▶ Texto para analizar
+++

Es común que las personas se vuelvan incómodas para sus cercanos cuando van a terapia psicológica, si trabajan con cambios de conciencia profundos. Un portador de malestar suele llevar consigo, por ejemplo, mandatos familiares, y aunque su familia entera haya clamado que buscara ayuda, cuando la persona empieza a moverse de la posición que ha tenido, su movimiento incomoda porque es muy probable que rechace esos mandatos usualmente implícitos y a veces negados con los que ha vivido: mandatos que la familia querrá conservar. Es más o menos conocido que cuando las personas se recuperan del alcoholismo, y quieren asumir una nueva posición en la familia: molestan -por decir lo menos-.
Entonces, la persona enfrenta una decisión trascendental: satisface la necesidad de los que están alrededor, o la propia. Al menos en un primer momento, la experiencia se vive así; de algún modo es una emulación de lo que sucede en crisis vitales normales, como la de la adolescencia, cuando toca decidir si "satisfago las expectativas de mis padres o las mías". Aunque mis expectativas y las de ellos (las mías y las de los otros) sean materialmente equivalentes, la decisión de optar por las propias es fundamental para la constitución de la identidad adulta. Elegir mi supervivencia física, psíquica, emocional, va a seguir siendo indispensable toda la vida, para la salud mental y el bienestar.

+++

▶ Qué hacer
Por favor, reproduce tal cual el fragmento del texto sobre la terapia psicológica que va desde "Entonces, la persona" hasta "y el bienestar.".

▶ Material proporcionado
+++

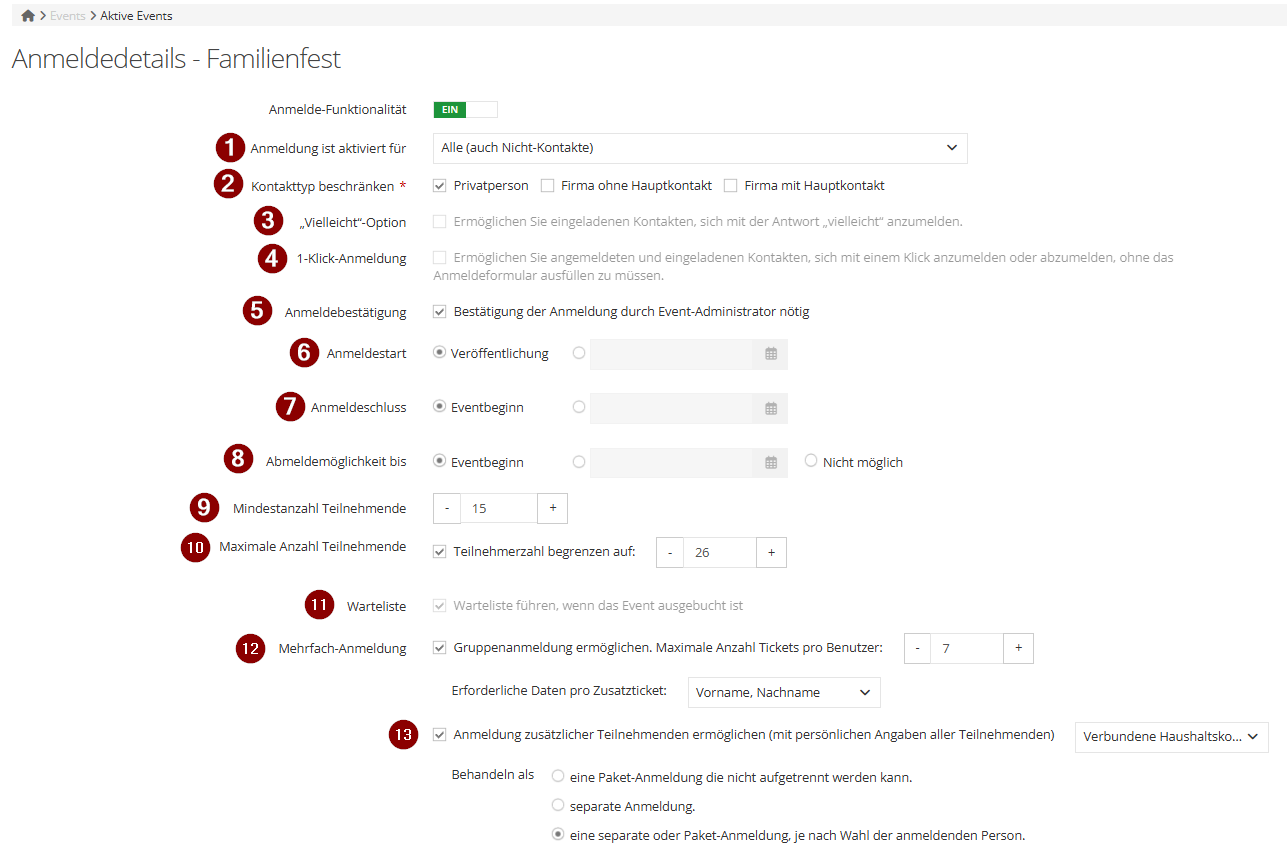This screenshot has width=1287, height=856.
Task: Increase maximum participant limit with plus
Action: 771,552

+++

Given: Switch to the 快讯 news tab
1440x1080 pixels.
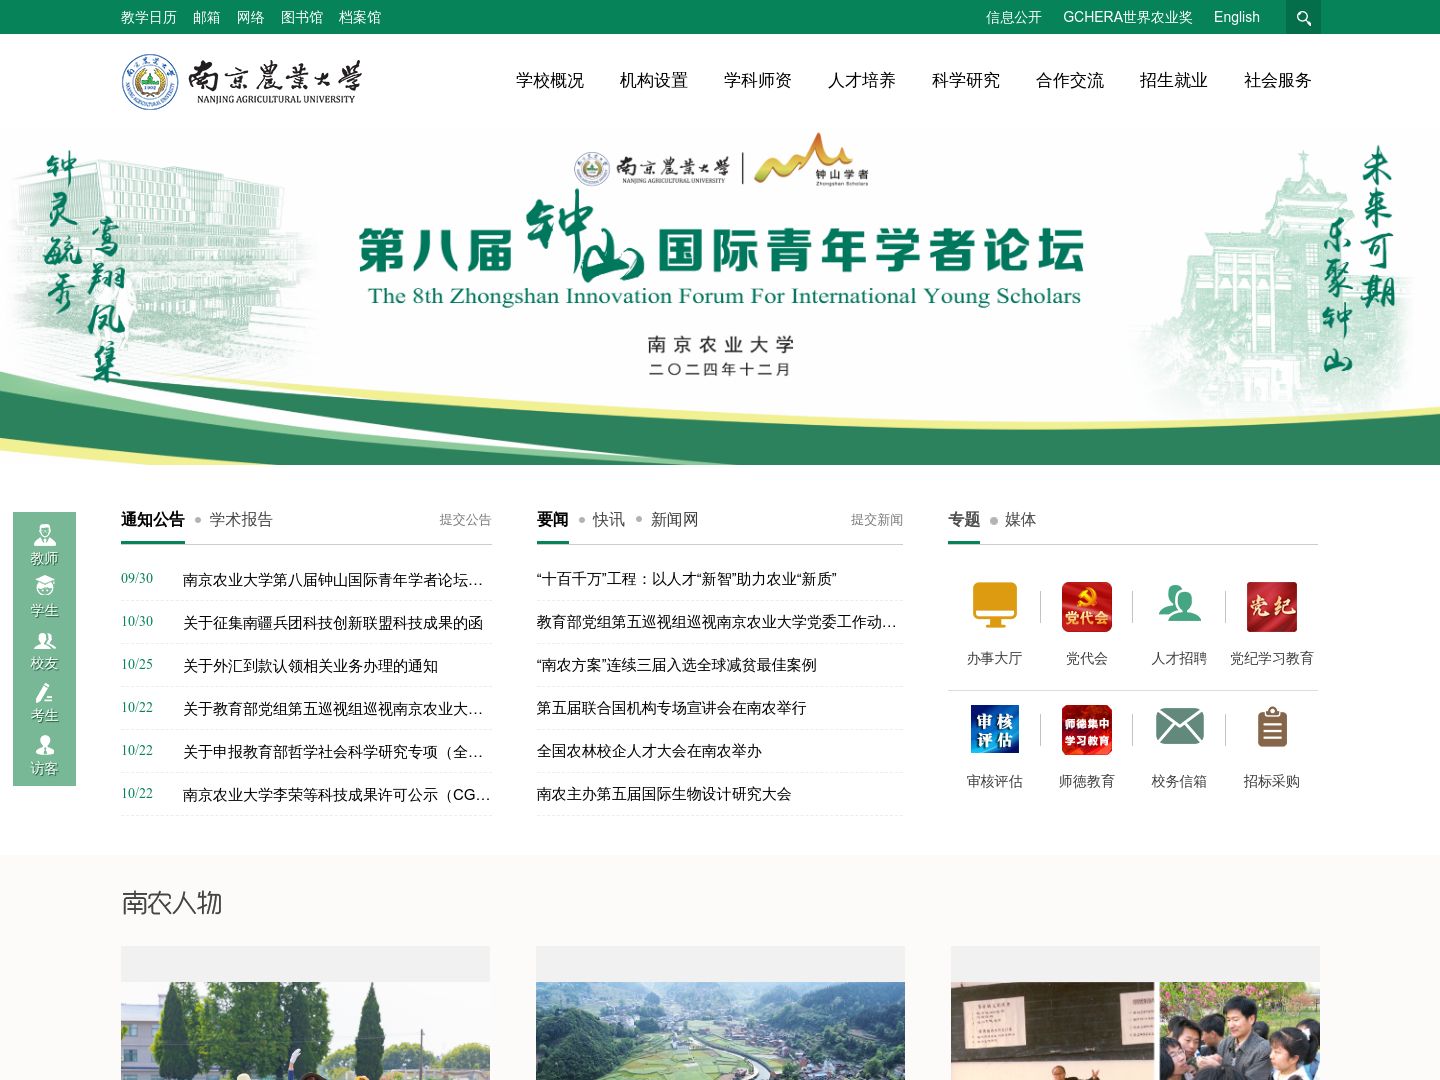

+++

▶ Solución del ejercicio
Entonces, la persona enfrenta una decisión trascendental: satisface la necesidad de los que están alrededor, o la propia. Al menos en un primer momento, la experiencia se vive así; de algún modo es una emulación de lo que sucede en crisis vitales normales, como la de la adolescencia, cuando toca decidir si "satisfago las expectativas de mis padres o las mías". Aunque mis expectativas y las de ellos (las mías y las de los otros) sean materialmente equivalentes, la decisión de optar por las propias es fundamental para la constitución de la identidad adulta. Elegir mi supervivencia física, psíquica, emocional, va a seguir siendo indispensable toda la vida, para la salud mental y el bienestar.